Institute of Sport, Exercise and Active Living (ISEAL), College of Sport and Exercise Science, Victoria University, Melbourne, VIC, Australia.
School of Health and Biomedical Sciences, RMIT University, Melbourne, VIC, Australia.
J Physiol. 2017 Dec 15;595(24):7427-7439. doi: 10.1113/JP275133. Epub 2017 Nov 21.
People with insulin resistance or type 2 diabetes can substantially increase their skeletal muscle glucose uptake during exercise and insulin sensitivity after exercise. Skeletal muscle nitric oxide (NO) is important for glucose uptake during exercise, although how prior exercise increases insulin sensitivity is unclear. In the present study, we examined whether NO is necessary for normal increases in skeletal muscle insulin sensitivity after contraction ex vivo in mouse muscle. The present study uncovers, for the first time, a novel role for NO in the insulin sensitizing effects of ex vivo contraction, which is independent of blood flow.

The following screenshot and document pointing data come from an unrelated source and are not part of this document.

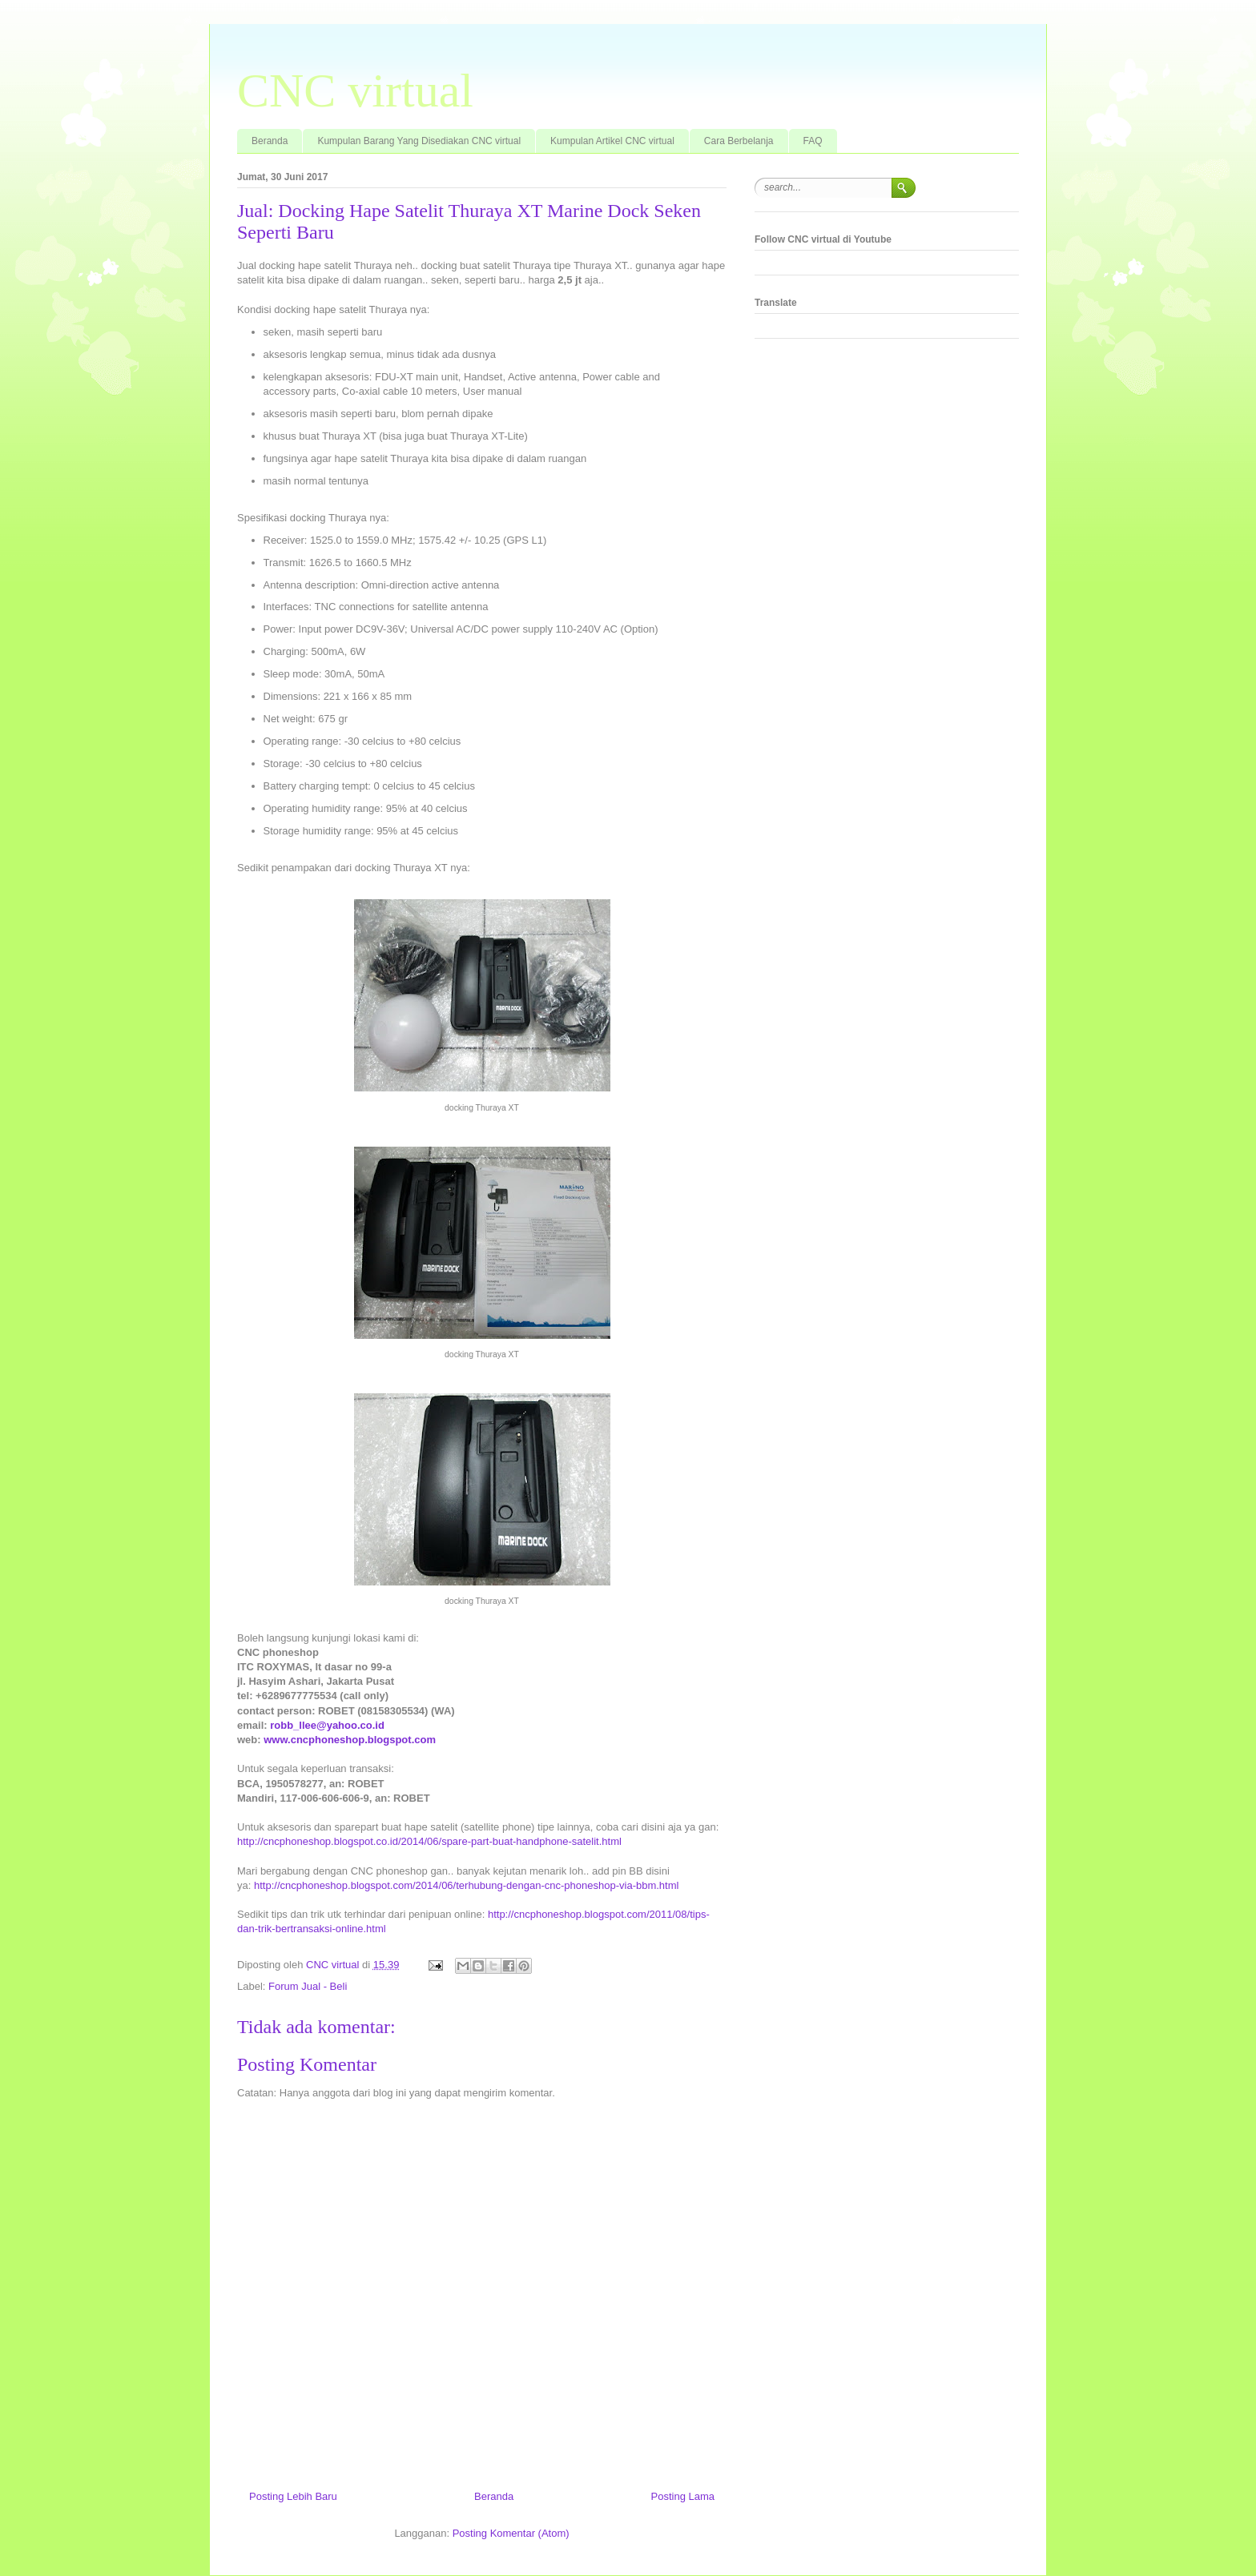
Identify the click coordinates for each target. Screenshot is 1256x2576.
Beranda (270, 141)
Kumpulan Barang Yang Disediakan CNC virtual (419, 141)
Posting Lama (683, 2496)
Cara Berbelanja (739, 141)
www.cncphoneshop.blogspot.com (350, 1740)
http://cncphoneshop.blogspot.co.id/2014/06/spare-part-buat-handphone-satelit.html (429, 1841)
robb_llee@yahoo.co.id (327, 1725)
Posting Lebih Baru (293, 2496)
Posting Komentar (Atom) (511, 2533)
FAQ (813, 141)
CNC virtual (355, 90)
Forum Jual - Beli (307, 1986)
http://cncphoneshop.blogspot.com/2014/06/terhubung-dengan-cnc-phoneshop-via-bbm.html (466, 1885)
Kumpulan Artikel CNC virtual (612, 141)
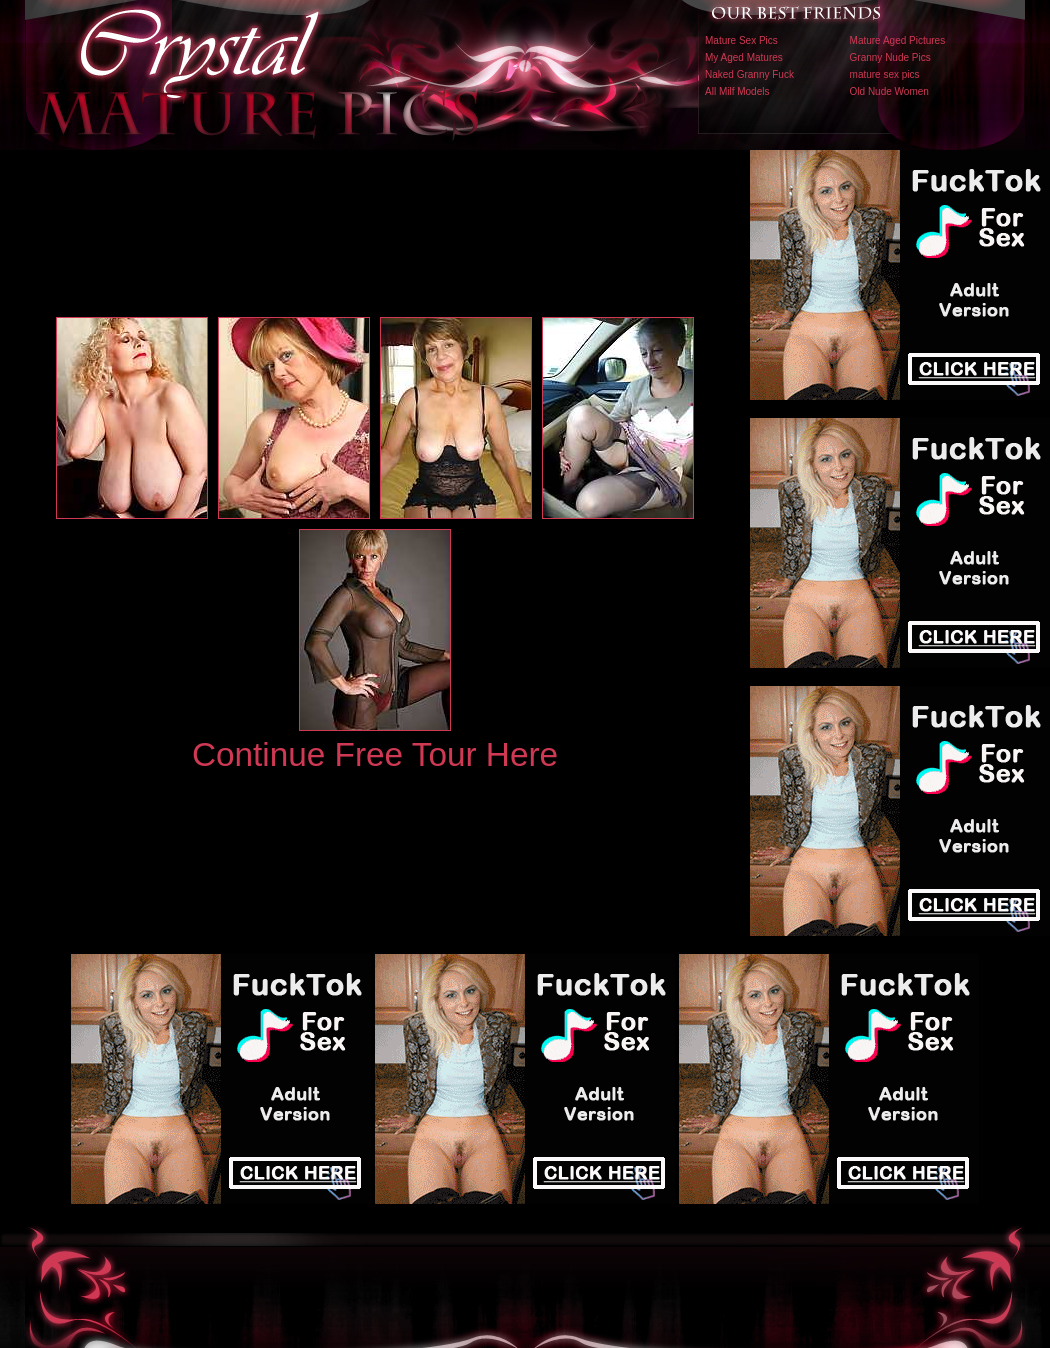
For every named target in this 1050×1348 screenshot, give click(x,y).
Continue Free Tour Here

The factors regulating the increase in skeletal muscle insulin sensitivity after exercise are unclear. We examined whether nitric oxide (NO) is required for the increase in insulin sensitivity after ex vivo contractions. Isolated C57BL/6J mouse EDL muscles were contracted for 10 min or remained at rest (basal) with or without the NO synthase (NOS) inhibition (N -monomethyl-l-arginine; l-NMMA; 100 μm). Then, 3.5 h post contraction/basal, muscles were exposed to saline or insulin (120 μU ml ) with or without l-NMMA during the last 30 min. l-NMMA had no effect on basal skeletal muscle glucose uptake. The increase in muscle glucose uptake with insulin (57%) was significantly (P < 0.05) greater after prior contraction (140% increase). NOS inhibition during the contractions had no effect on this insulin-sensitizing effect of contraction, whereas NOS inhibition during insulin prevented the increase in skeletal muscle insulin sensitivity post-contraction. Soluble guanylate cyclase inhibition, protein kinase G (PKG) inhibition or cyclic nucleotide phosphodiesterase inhibition each had no effect on the insulin-sensitizing effect of prior contraction. In conclusion, NO is required for increases in insulin sensitivity several hours after contraction of mouse skeletal muscle via a cGMP/PKG independent pathway.
患有胰岛素抵抗或 2 型糖尿病的人在运动过程中可以大大增加骨骼肌对葡萄糖的摄取,并且在运动后胰岛素敏感性也会提高。骨骼肌一氧化氮(NO)对于运动过程中的葡萄糖摄取很重要,尽管先前的运动如何提高胰岛素敏感性尚不清楚。在本研究中,我们研究了 NO 是否是在离体鼠肌肉收缩后骨骼肌胰岛素敏感性正常增加所必需的。本研究首次揭示了 NO 在离体收缩引起的胰岛素增敏作用中的新作用,这与血流无关。
调节运动后骨骼肌胰岛素敏感性增加的因素尚不清楚。我们研究了一氧化氮(NO)是否是在离体收缩后胰岛素敏感性增加所必需的。用或不用一氧化氮合酶(NOS)抑制剂(N-单甲基-L-精氨酸;l-NMMA;100μm),对分离的 C57BL/6J 鼠 EDL 肌肉进行 10 分钟收缩或保持静止(基础)。然后,在收缩/基础后 3.5 小时,在最后 30 分钟期间,肌肉暴露于盐水或胰岛素(120μU/ml)中,同时存在或不存在 l-NMMA。l-NMMA 对基础骨骼肌葡萄糖摄取没有影响。胰岛素(57%)引起的肌肉葡萄糖摄取增加在先前的收缩后(增加 140%)显著增加(P<0.05)。NOS 抑制剂在收缩过程中的抑制作用对收缩的胰岛素增敏作用没有影响,而胰岛素抑制收缩后骨骼肌胰岛素敏感性的增加。可溶性鸟苷酸环化酶抑制、蛋白激酶 G(PKG)抑制或环核苷酸磷酸二酯酶抑制均对先前收缩的胰岛素增敏作用没有影响。总之,NO 通过 cGMP/PKG 独立途径在鼠骨骼肌收缩后数小时增加胰岛素敏感性是必需的。